The errors found can be outlined as follows:

Illegible notes

Expected on the initial visit is a thorough history that details the symptoms prompting the patient to seek treatment. Other elements of the history expected to be included are, for example, the onset, duration, location and radiation of symptoms. The following link is to a previously published article itemizing all of the elements that should be included in the history:

http://www.cignagovernmentservices.com/partb/bltin/all/04bltin/04_11/base_november11.html#007

Also required on the initial visit is the diagnosis of subluxation that corresponds to the symptoms the patient demonstrates. In other words, these symptoms must bear a direct relationship to the level of subluxation. The diagnosis of subluxation can be made either by a dated x-ray with results or by a physical exam noting 2** of the 4 following criteria to support a manually demonstrated subluxation:

  1. Pain/tenderness evaluated in terms of location, quality and intensity
  2. Asymmetry/misalignment identified on a sectional or segmental level
  3. Range of motion abnormality (changes in active, passive, and accessory joint movements resulting in an increase or a decrease of sectional or segmental mobility)
  4. Tissue, tone changes in the characteristics of contiguous or associated soft tissues, including skin, fascia, muscle and ligament.

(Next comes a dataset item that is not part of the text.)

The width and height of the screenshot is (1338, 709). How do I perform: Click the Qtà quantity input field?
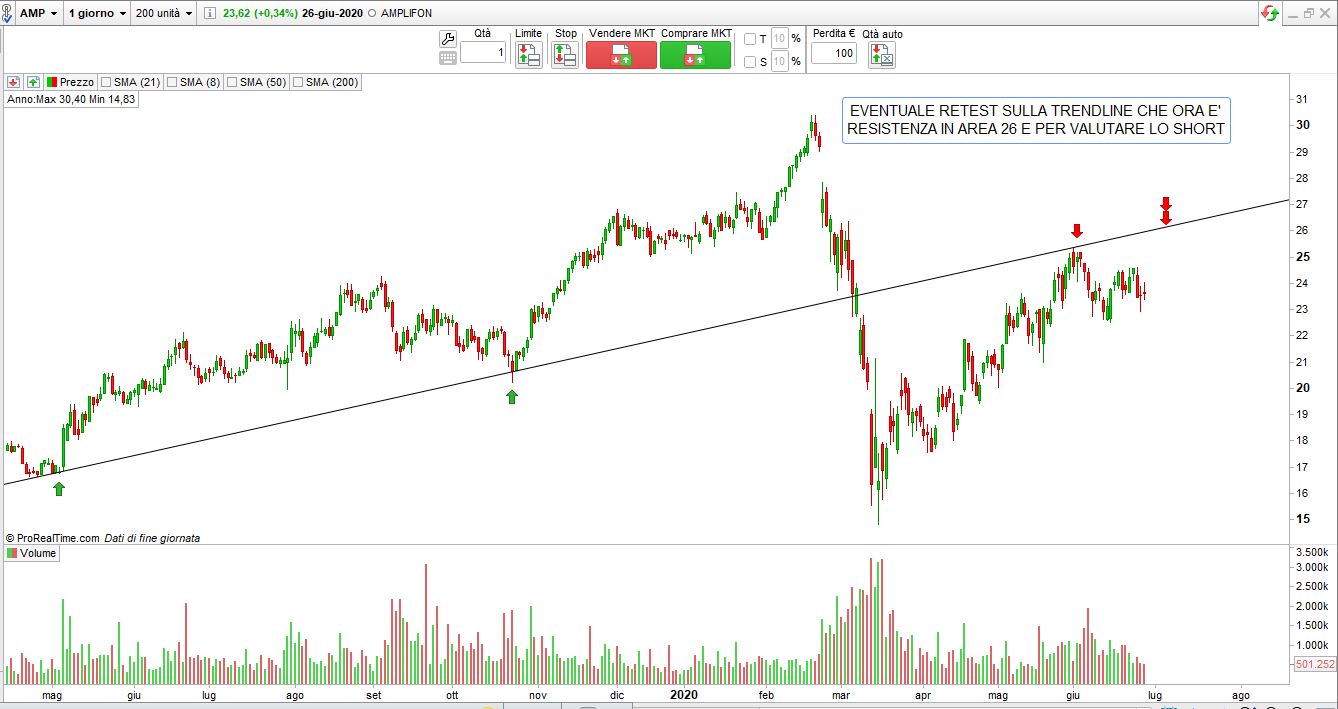483,53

**One of the two criteria documented must be either asymmetry or range of motion abnormality.

A treatment plan should also be generated after the initial visit, and it includes the goals expressed in measurable terms. Besides these goals, the treatment plan should detail the frequency, duration and projected end-point of the therapy. The use of "PRN" or "as needed" for a frequency of treatment does not establish the treatment as medically necessary for an acute condition and suggests treatment is for maintenance of a chronic condition.

Each subsequent visit should update the patient's history, exam and progress toward the treatment plan. This would then help substantiate ongoing care based on any changes in the patient's signs and symptoms, physical findings, response to treatment and any modifications to the treatment plan.

Once the patient's condition has been stabilized, treatment is no longer a Medicare benefit. This would apply even if each treatment of a chronic condition resulted in some temporary improvement. If there is no substantial long-term improvement, this would be considered "chronic maintenance" treatment and not payable by Medicare nor would qualify the service for billing using the AT modifier. In our probe reviews, we did find some patients who were into their 4th year of ongoing chiropractic manipulation without evidence of re-injury or exacerbation. This would appear to be maintenance and should have not been billed to Medicare as a covered service.

Finally, spinal manipulation codes differ according to the number of regions treated. Therefore, the record should identify for each encounter the exact regions treated and that support the code billed. Additionally, spinal manipulation codes cannot be billed for any other service that is not spinal manipulation.